Exercise instructions →
Answer these questions from the passage on paying taxes with a credit card:
(a) How many credit card, debit card, or cash payments per year toward current tax due are individuals who file Form 1040 allowed to make?
(b) How must employment taxes be deposited?
(c) What convenience fee does Arizona charge for paying taxes with a credit card?

Quoted passage →
* * * *
Here’s a closer look at how paying taxes with credit cards works, the pros and cons, alternatives, and when it can make sense.

Can you pay federal taxes with a credit card?

Americans can pay most federal taxes with credit cards, although the Internal Revenue Service (IRS) limits the number of payments you can make. For example, individuals who file Form 1040 are only allowed to make two credit card, debit card, or cash payments per year toward their current tax due. You can learn more about the limits on the IRS Frequency Limit Table.

However, not all federal taxes can be paid with a credit card. Employment taxes — including withheld employee federal income taxes, employee and employer social security and Medicare taxes, and withheld Additional Medicare taxes — must be deposited via an electronic transfer from a bank account.

Can you pay state taxes with a credit card?

Many states allow you to pay taxes with a credit card. However, the costs and eligible tax types vary. In Arizona, for example, you can use a credit card to pay individual income tax and small business income tax, but will have to pay a 2.35% convenience fee to do so. To find out the requirements in your state, check with your state’s Department of Revenue Services (or similar agency).
* * * *
(Collected data)
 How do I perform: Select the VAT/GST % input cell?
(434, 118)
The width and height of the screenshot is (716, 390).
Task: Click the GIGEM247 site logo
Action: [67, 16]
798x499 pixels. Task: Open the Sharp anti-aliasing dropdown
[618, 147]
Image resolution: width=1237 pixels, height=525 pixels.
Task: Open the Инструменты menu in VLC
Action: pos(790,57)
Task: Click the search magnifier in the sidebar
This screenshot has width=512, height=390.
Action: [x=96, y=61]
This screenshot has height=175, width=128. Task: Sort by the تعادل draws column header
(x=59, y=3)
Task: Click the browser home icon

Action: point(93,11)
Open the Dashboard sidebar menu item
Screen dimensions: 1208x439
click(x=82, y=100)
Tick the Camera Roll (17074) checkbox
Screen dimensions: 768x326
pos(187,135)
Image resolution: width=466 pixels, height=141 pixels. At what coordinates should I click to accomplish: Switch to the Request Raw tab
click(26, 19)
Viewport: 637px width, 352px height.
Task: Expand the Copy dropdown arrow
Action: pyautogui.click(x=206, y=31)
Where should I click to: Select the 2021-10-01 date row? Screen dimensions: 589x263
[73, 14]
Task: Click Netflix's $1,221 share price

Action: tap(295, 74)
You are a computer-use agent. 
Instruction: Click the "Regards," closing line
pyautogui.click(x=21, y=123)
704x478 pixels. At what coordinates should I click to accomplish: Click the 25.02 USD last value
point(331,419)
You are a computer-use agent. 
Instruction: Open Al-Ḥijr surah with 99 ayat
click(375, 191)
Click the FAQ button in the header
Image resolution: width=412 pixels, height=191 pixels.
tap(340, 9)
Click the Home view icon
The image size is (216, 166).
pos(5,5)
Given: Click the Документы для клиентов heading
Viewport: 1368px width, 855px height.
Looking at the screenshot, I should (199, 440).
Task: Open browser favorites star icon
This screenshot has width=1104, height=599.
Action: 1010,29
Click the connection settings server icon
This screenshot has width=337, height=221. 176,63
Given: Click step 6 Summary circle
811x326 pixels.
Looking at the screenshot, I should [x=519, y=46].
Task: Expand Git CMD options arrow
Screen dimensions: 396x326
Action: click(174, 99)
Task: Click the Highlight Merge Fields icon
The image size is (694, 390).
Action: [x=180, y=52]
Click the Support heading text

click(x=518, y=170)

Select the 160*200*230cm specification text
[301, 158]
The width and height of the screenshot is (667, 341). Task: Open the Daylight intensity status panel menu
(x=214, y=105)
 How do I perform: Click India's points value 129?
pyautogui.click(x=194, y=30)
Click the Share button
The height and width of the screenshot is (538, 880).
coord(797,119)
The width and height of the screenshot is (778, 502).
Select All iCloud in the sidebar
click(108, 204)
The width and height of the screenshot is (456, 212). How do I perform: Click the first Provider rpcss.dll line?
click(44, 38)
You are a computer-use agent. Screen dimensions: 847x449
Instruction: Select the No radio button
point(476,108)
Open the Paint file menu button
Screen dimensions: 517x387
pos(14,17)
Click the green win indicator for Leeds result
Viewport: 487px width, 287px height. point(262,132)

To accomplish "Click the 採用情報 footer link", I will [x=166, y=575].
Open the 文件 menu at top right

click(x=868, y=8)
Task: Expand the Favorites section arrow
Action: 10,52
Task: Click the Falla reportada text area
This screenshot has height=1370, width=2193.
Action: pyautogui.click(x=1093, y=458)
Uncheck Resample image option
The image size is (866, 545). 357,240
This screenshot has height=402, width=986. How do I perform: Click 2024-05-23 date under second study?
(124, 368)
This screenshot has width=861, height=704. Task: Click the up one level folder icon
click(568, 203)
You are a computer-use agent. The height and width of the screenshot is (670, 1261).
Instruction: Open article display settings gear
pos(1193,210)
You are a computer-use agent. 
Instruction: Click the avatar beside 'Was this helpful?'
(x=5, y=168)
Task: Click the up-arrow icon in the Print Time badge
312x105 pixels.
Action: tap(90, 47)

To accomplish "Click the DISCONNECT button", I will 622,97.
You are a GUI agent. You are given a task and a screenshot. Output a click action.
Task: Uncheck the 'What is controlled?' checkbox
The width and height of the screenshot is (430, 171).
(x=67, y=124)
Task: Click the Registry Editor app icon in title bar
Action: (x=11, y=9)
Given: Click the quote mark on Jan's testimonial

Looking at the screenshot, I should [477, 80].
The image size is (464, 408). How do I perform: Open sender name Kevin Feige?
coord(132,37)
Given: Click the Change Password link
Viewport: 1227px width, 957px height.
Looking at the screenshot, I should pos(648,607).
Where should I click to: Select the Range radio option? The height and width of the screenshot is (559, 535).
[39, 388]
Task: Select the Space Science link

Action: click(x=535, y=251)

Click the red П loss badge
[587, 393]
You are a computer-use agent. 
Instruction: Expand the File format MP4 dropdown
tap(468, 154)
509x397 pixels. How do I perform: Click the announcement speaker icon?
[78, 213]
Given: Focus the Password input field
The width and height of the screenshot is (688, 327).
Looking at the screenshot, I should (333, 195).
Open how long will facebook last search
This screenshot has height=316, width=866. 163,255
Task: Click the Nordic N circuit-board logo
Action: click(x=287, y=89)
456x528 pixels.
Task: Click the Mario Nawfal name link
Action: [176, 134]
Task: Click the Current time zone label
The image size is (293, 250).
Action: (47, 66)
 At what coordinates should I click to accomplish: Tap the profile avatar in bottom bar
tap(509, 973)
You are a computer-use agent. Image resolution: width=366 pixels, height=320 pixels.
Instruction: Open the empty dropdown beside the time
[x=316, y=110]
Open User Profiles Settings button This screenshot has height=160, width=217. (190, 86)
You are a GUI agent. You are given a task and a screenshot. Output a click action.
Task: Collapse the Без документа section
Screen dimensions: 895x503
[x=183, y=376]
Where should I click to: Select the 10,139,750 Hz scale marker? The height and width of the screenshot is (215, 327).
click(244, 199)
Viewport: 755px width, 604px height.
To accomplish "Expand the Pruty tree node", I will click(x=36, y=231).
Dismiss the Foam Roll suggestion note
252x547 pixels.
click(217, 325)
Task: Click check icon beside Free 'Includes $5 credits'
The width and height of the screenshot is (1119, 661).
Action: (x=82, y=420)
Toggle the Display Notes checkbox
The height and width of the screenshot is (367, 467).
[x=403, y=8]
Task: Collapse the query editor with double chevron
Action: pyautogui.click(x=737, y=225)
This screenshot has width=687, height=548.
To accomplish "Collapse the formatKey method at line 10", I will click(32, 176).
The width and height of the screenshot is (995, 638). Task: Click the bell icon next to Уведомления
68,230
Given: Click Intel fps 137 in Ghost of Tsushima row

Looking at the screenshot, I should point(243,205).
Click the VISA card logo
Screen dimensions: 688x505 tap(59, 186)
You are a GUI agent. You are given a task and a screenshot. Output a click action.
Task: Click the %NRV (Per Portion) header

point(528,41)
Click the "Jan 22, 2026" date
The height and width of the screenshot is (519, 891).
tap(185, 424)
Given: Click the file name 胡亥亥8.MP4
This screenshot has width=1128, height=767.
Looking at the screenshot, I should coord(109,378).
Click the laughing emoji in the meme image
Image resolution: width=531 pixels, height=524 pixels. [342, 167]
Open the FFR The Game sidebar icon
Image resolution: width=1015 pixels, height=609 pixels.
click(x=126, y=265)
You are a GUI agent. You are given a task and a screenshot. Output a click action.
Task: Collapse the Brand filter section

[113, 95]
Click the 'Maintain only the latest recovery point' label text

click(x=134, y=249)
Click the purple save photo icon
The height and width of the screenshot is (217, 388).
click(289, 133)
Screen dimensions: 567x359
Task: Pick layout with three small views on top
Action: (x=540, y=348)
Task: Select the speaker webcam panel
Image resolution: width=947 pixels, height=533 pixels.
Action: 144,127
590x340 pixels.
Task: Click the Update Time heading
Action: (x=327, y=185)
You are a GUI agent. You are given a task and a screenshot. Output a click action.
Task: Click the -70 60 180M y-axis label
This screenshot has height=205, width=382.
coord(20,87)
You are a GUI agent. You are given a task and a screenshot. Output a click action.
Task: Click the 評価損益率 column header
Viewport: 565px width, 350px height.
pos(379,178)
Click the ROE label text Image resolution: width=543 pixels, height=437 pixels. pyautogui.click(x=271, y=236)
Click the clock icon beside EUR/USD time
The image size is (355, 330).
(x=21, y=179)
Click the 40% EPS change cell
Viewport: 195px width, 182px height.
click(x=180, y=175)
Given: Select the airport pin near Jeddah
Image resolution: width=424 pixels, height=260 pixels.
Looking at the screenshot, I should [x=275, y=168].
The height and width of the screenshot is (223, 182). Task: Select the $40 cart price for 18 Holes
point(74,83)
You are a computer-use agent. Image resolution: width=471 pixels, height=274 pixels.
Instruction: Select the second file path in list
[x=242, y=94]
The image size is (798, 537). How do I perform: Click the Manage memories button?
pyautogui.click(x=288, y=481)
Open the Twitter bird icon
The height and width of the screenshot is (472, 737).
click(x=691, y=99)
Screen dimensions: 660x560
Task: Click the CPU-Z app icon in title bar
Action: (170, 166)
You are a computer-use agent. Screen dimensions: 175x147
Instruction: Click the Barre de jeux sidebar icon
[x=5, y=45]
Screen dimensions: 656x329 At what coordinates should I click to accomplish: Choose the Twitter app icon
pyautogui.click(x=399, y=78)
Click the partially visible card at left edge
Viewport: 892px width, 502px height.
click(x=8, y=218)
* * * *
Written answer →
(a) Two.
(b) Via an electronic transfer from a bank account.
(c) 2.35%.